- Extract to read:
Marketplace’s Jeremy Hobson has the story from New York.


Jeremy Hobson: Elizabeth Warren has her work cut out for her. Today, President Obama laid it out.

President Barack Obama: She will help oversee all aspects of the bureau’s creation from staff recruitment to designing policy initiatives to future decisions about the agency.

Aides to Elizabeth Warren say her top priority will be setting up an agency that eliminates the fine print, making loan agreements easier to understand. But Travis Plunkett at the Consumer Federation of America says there’s a lot more than that on Warren’s plate.

Travis Plunkett: Abusive mortgage lending practices, for example. Overdraft loans, payday and auto title loans, these are short-term, high-cost loans. Interest rates start at about 400 percent. And the list goes on and on.

And every industry on that list may end up looking a little different because of Warren’s work.

Christopher Bellini: Probably the last thing of this significance was the Glass-Steagall act coming out of the Depression.

Christopher Bellini is a lawyer with Gibson Dunn & Crutcher. He’s talking about the act that separated commercial banking from investment banking. He says the Consumer Financial Protection Bureau could reshape a lot of companies.

Bellini: You may find that organizations that previously were able to operate on a stand-alone basis may need to grow larger to comply with the costs or they may sell out to other people and you may see a consolidation in the industries.

And don’t forget that Warren will have to set up an agency that can take our calls. Again, here’s Travis Plunkett:

Plunkett: This agency is going to handle complaints that consumers have about their banks and financial services companies. It’s going to have to get a complaint system up and running by the time it opens its doors next July.

Warren may get her first dose of public comments next Tuesday at an event to discuss mortgage disclosure forms.

In New York, I’m Jeremy Hobson for Marketplace.

- Stored data:
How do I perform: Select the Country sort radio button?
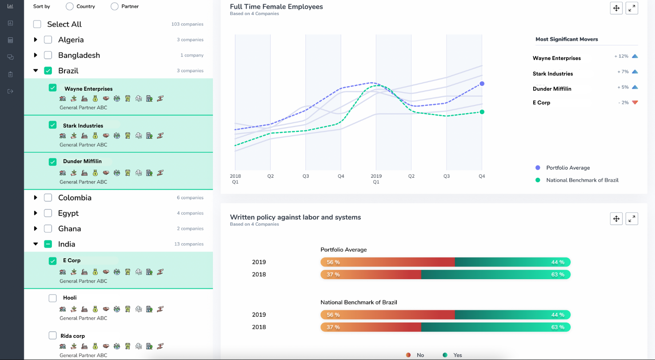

- Task objective:
Reproduce the consumer bureau transcript from "Bellini: You may" to "in the industries.", substituting "shakeout" for "consolidation".

- Reply to the exercise:
Bellini: You may find that organizations that previously were able to operate on a stand-alone basis may need to grow larger to comply with the costs or they may sell out to other people and you may see a shakeout in the industries.